THE INPUT:
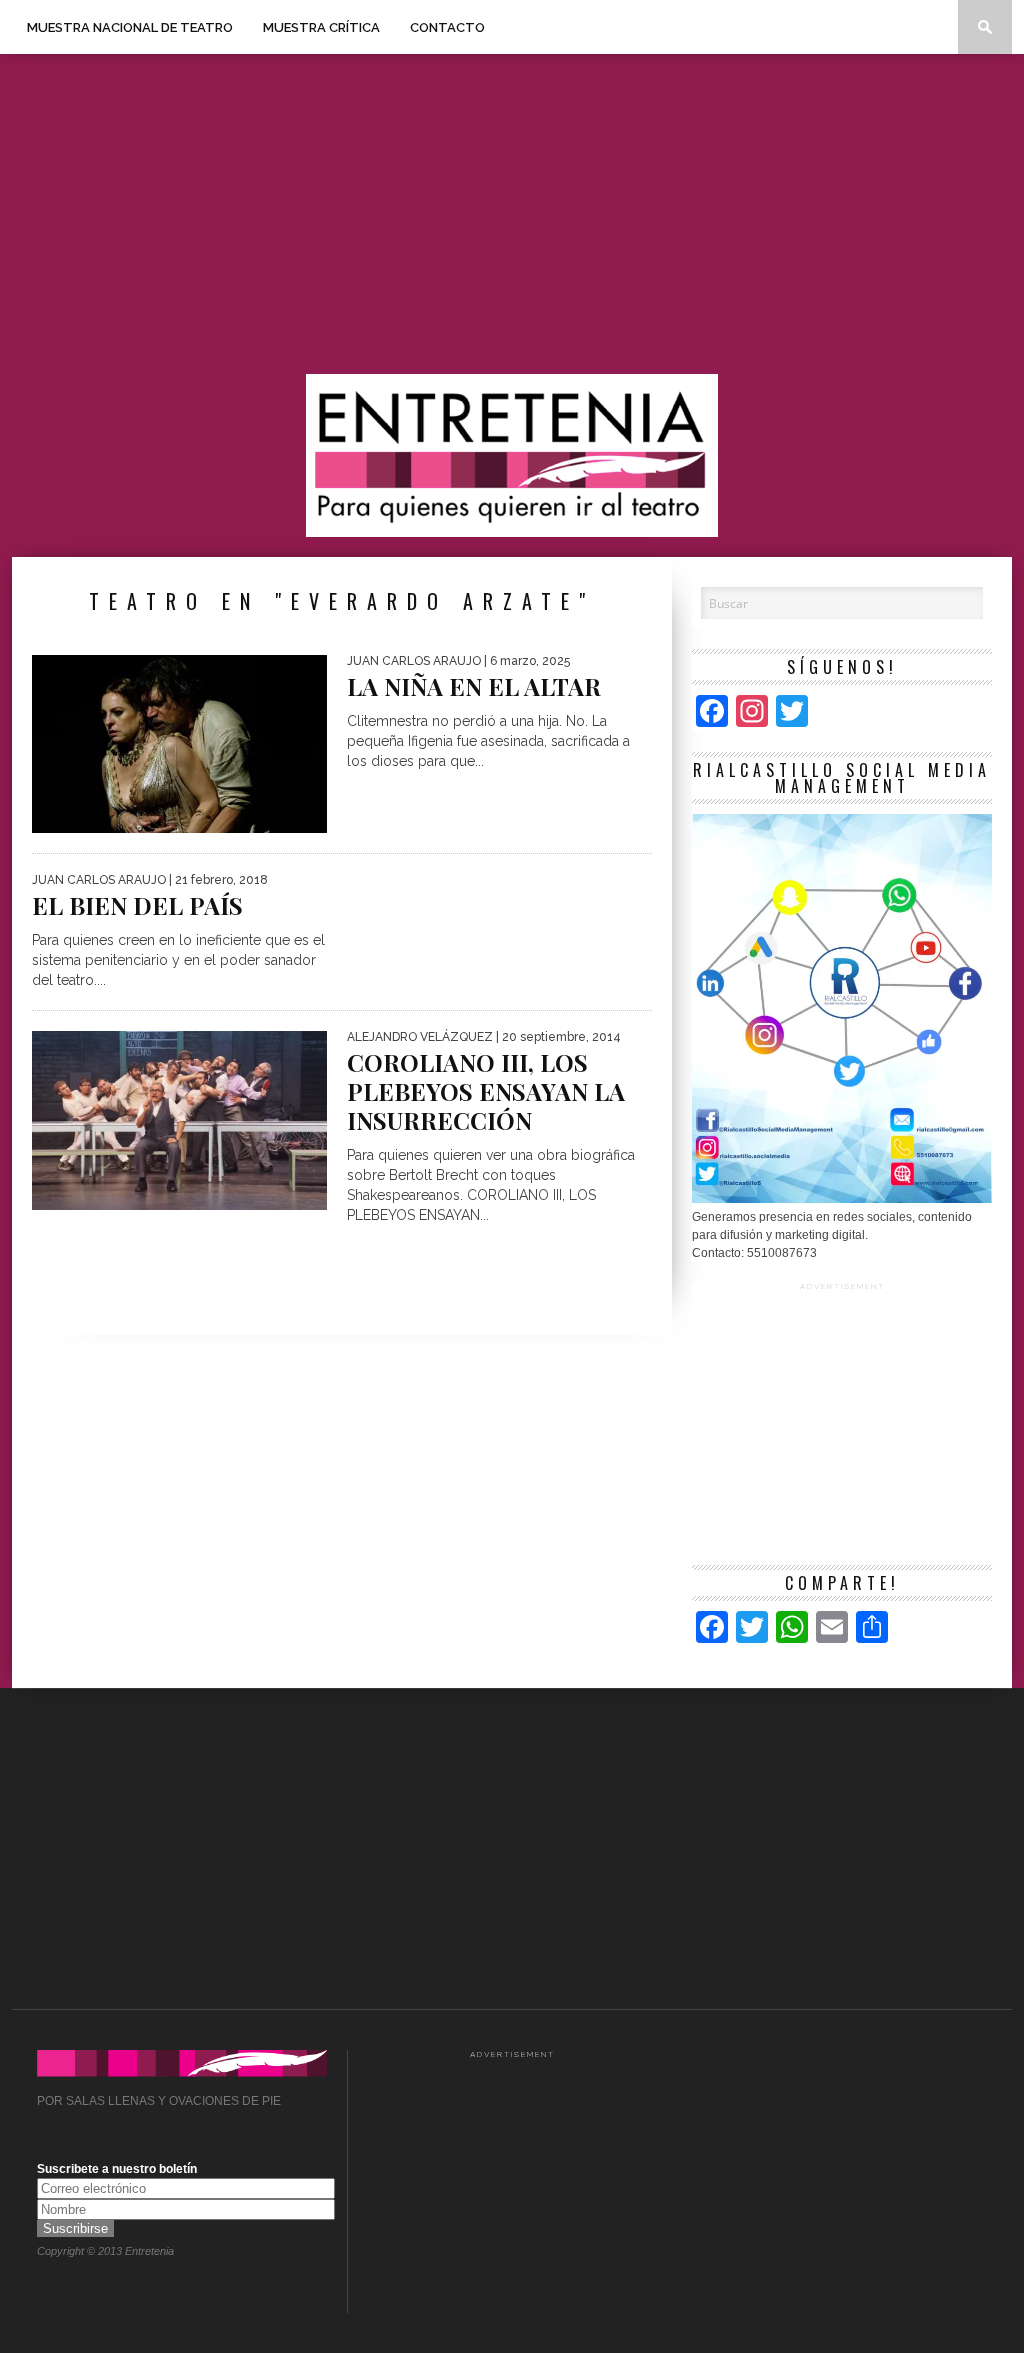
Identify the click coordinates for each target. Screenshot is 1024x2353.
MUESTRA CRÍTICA (321, 27)
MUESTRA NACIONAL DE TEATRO (130, 27)
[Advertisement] (512, 214)
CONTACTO (447, 27)
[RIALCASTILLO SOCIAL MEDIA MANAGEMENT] (842, 1199)
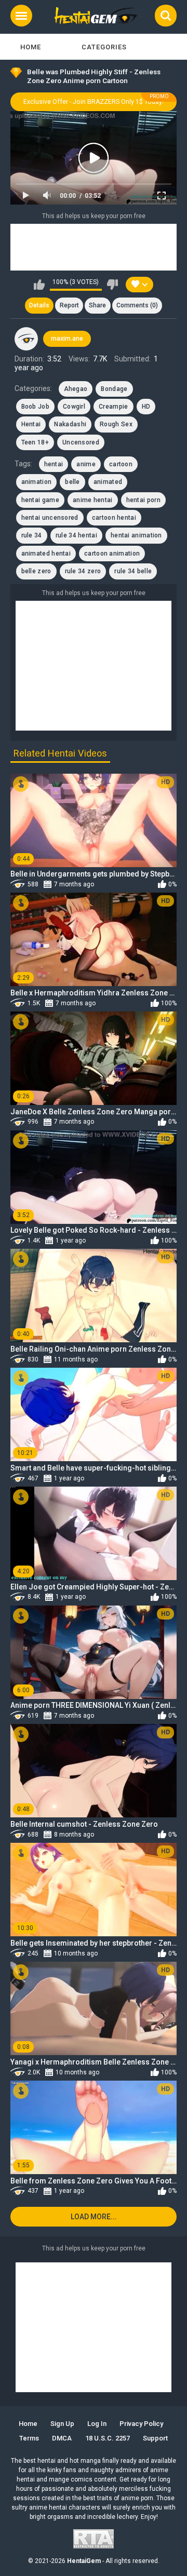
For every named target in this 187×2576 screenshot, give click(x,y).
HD (146, 406)
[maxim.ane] (26, 339)
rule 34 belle (133, 571)
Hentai (31, 424)
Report (69, 305)
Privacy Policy (141, 2423)
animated (108, 481)
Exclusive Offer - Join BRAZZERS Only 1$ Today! (93, 101)
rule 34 (31, 535)
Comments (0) (137, 305)
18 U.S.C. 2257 (107, 2438)
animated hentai (46, 553)
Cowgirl (74, 406)
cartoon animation (112, 553)
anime (86, 464)
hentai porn (143, 500)
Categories (104, 47)
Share (97, 305)
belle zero (36, 571)
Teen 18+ (35, 442)
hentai (53, 464)
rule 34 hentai (76, 535)
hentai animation (136, 535)
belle (72, 481)
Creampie (113, 406)
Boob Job (35, 406)
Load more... (94, 2217)
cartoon (120, 464)
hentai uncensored (49, 517)
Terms (29, 2438)
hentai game (40, 500)
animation (36, 481)
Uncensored (80, 442)
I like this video (39, 284)
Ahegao (76, 389)
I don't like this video (112, 284)
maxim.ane (67, 338)
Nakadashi (70, 424)
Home (30, 47)
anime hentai (93, 500)
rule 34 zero (83, 571)
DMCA (62, 2438)
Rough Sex (116, 424)
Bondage (114, 389)
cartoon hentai (114, 517)
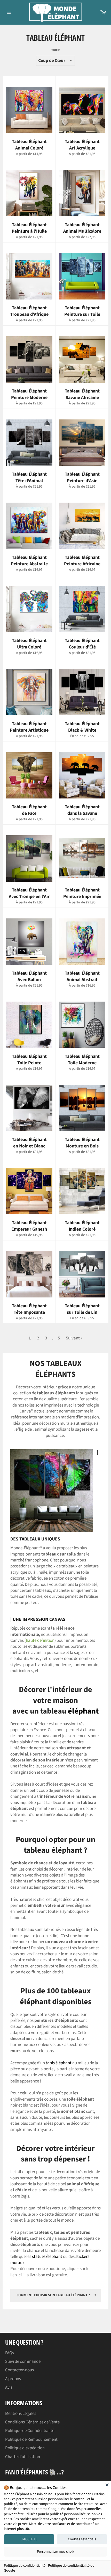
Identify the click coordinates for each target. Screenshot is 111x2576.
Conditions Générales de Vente (32, 2422)
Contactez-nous (19, 2370)
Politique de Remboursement (31, 2439)
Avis (8, 2387)
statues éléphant (47, 2256)
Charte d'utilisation (22, 2457)
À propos (13, 2379)
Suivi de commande (23, 2361)
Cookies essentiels (82, 2539)
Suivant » (74, 1338)
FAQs (9, 2353)
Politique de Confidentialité (29, 2431)
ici (20, 2275)
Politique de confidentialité (24, 2565)
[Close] (107, 2485)
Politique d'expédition (25, 2448)
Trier (55, 50)
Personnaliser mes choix (55, 2551)
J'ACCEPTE (29, 2539)
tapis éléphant (59, 2063)
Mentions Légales (20, 2413)
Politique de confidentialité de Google (49, 2568)
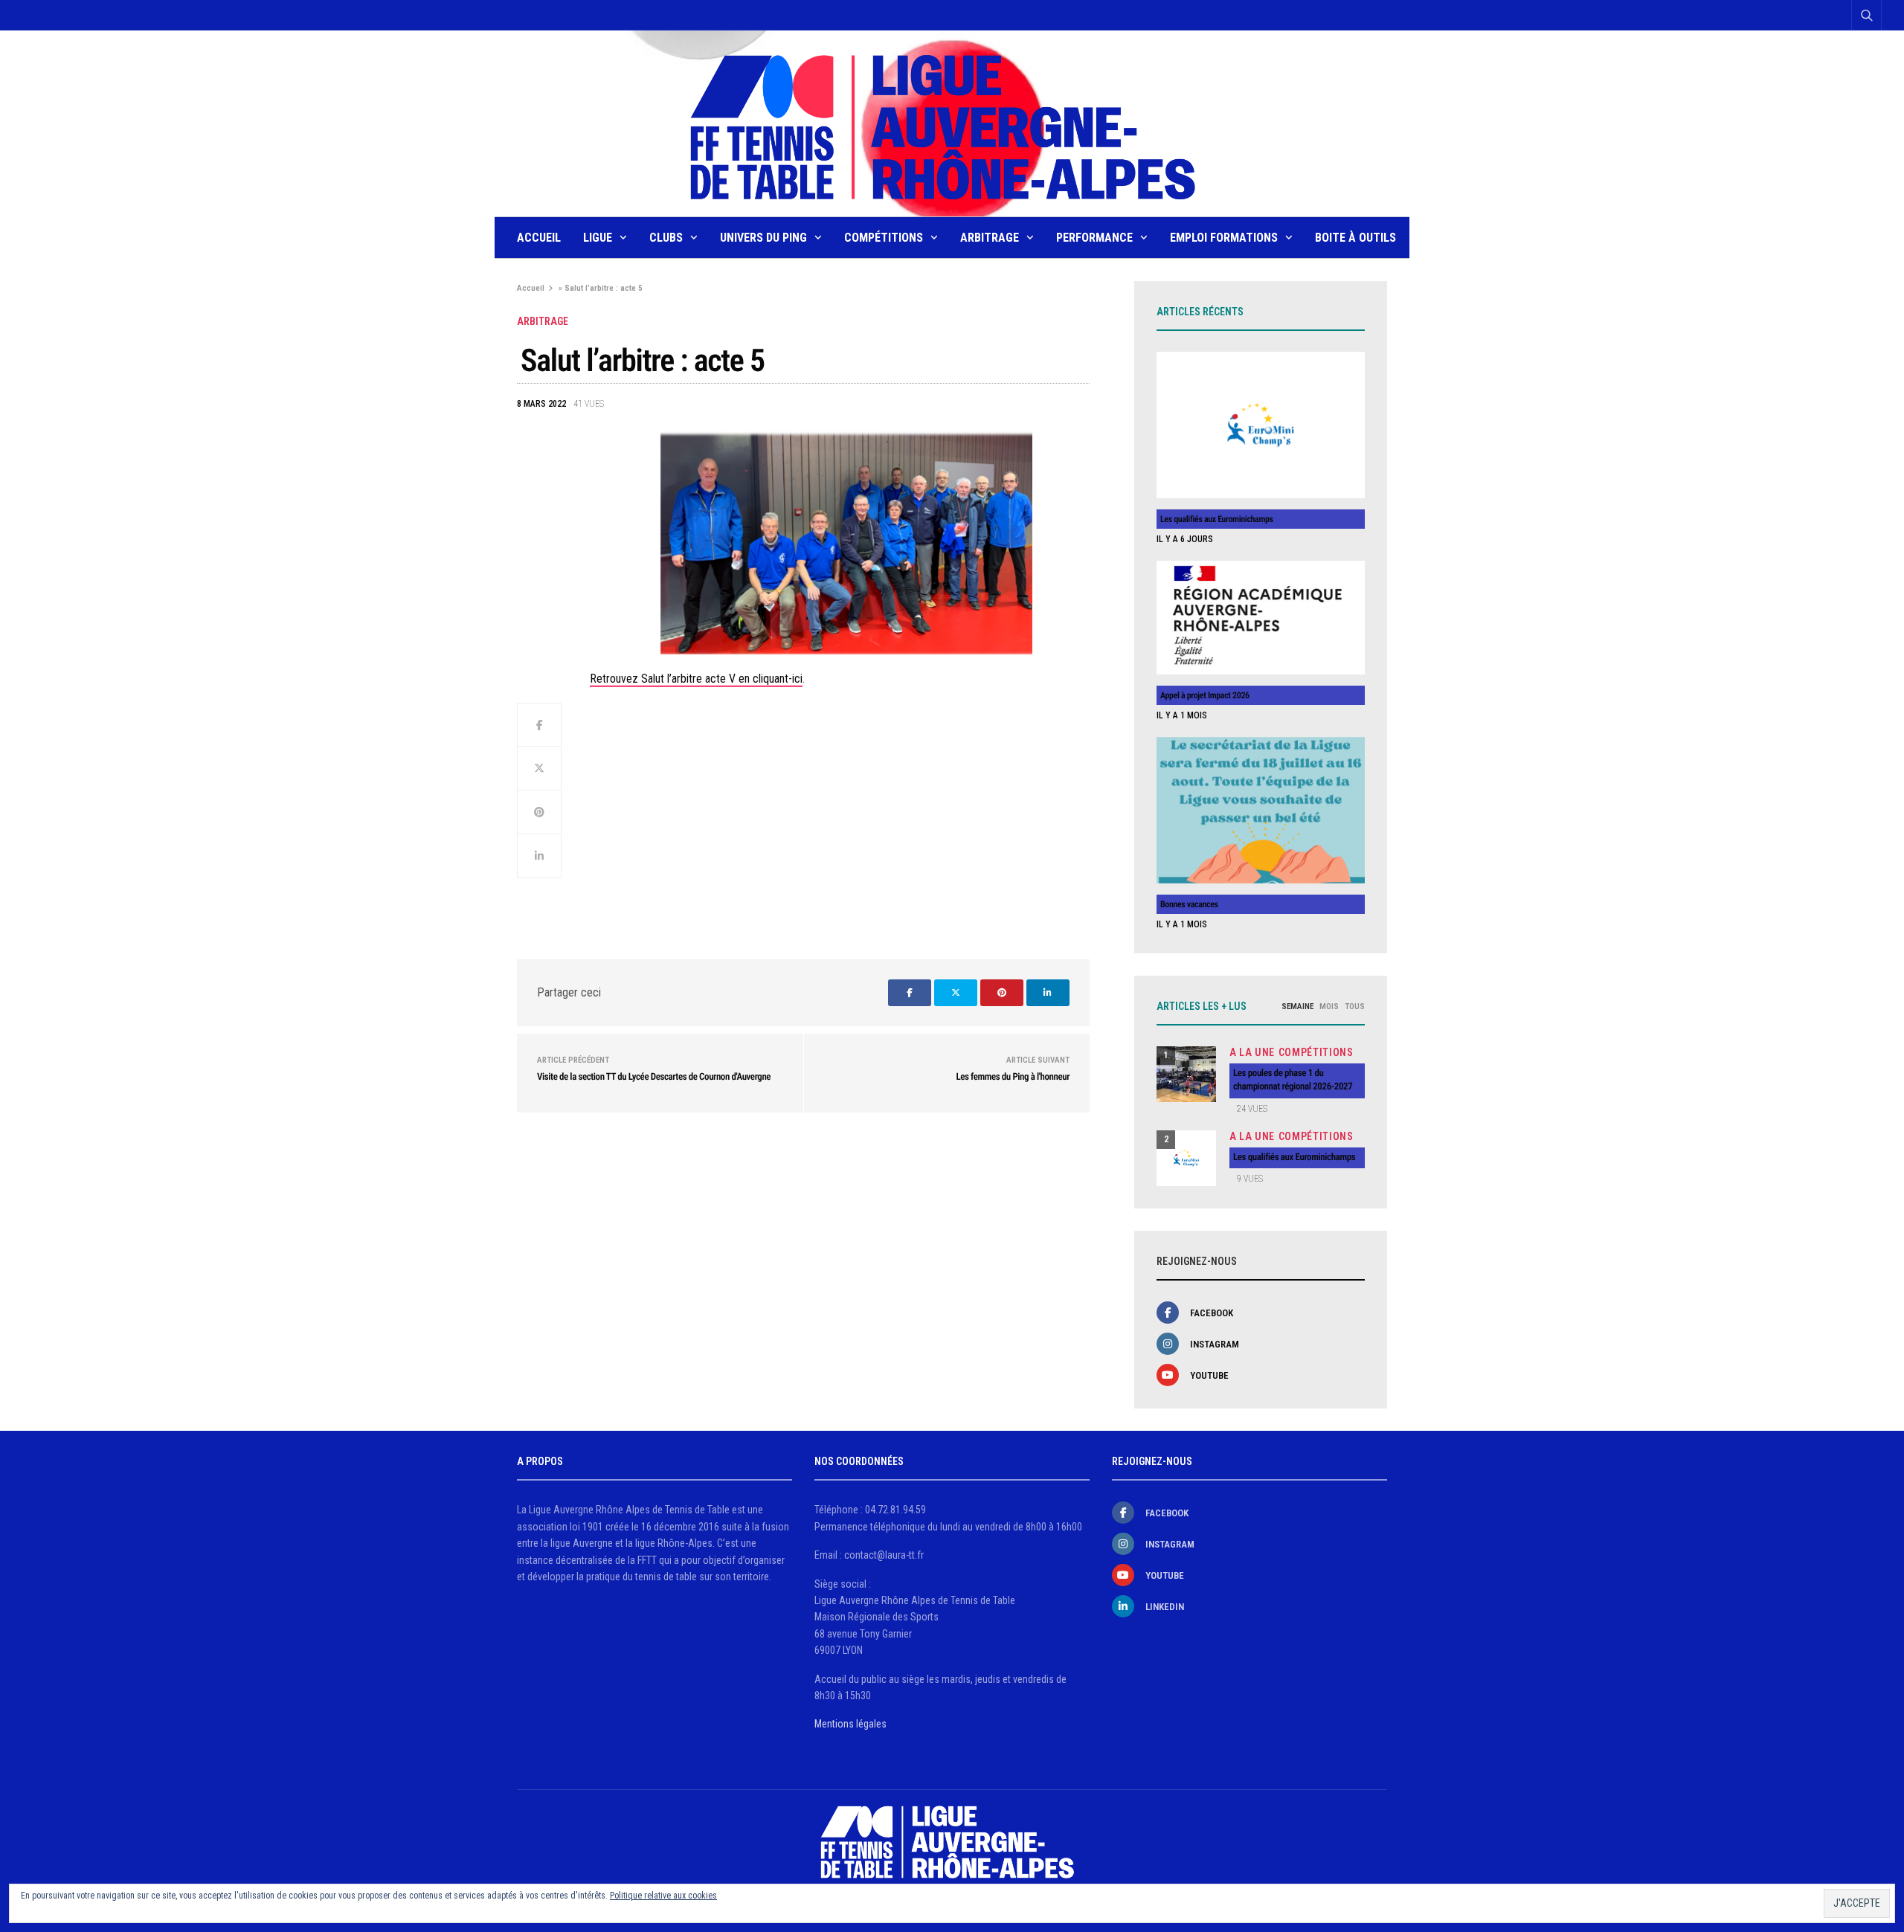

DIRECTIONS FOR THIS TASK: Quote the data above exactly from the line with "Privacy Policy (141, 2423)" to the line with "Politique de Remboursement (31, 2439)", both ends counted, and nothing else. Pictures don't go in.

TASK SOLUTION:
Privacy Policy (141, 2423)
animated (108, 481)
Exclusive Offer - Join BRAZZERS Only 1$ Today! (93, 101)
rule 34 (31, 535)
Comments (0) (137, 305)
18 U.S.C. 2257 (107, 2438)
animated hentai (46, 553)
Cowgirl (74, 406)
cartoon animation (112, 553)
anime (86, 464)
hentai porn (143, 500)
Categories (104, 47)
Share (97, 305)
belle zero (36, 571)
Teen 18+ (35, 442)
hentai (53, 464)
rule 34 hentai (76, 535)
hentai animation (136, 535)
belle (72, 481)
Creampie (113, 406)
Boob Job (35, 406)
Load more... (94, 2217)
cartoon (120, 464)
hentai uncensored (49, 517)
Terms (29, 2438)
hentai game (40, 500)
animation (36, 481)
Uncensored (80, 442)
I like this video (39, 284)
Ahegao (76, 389)
I don't like this video (112, 284)
maxim.ane (67, 338)
Nakadashi (70, 424)
Home (30, 47)
anime hentai (93, 500)
rule 34 zero (83, 571)
DMCA (62, 2438)
Rough Sex (116, 424)
Bondage (114, 389)
cartoon hentai (114, 517)
Identify the click coordinates for each target. Screenshot is 111x2576.
Conditions Générales de Vente (32, 2422)
Contactez-nous (19, 2370)
Politique de Remboursement (31, 2439)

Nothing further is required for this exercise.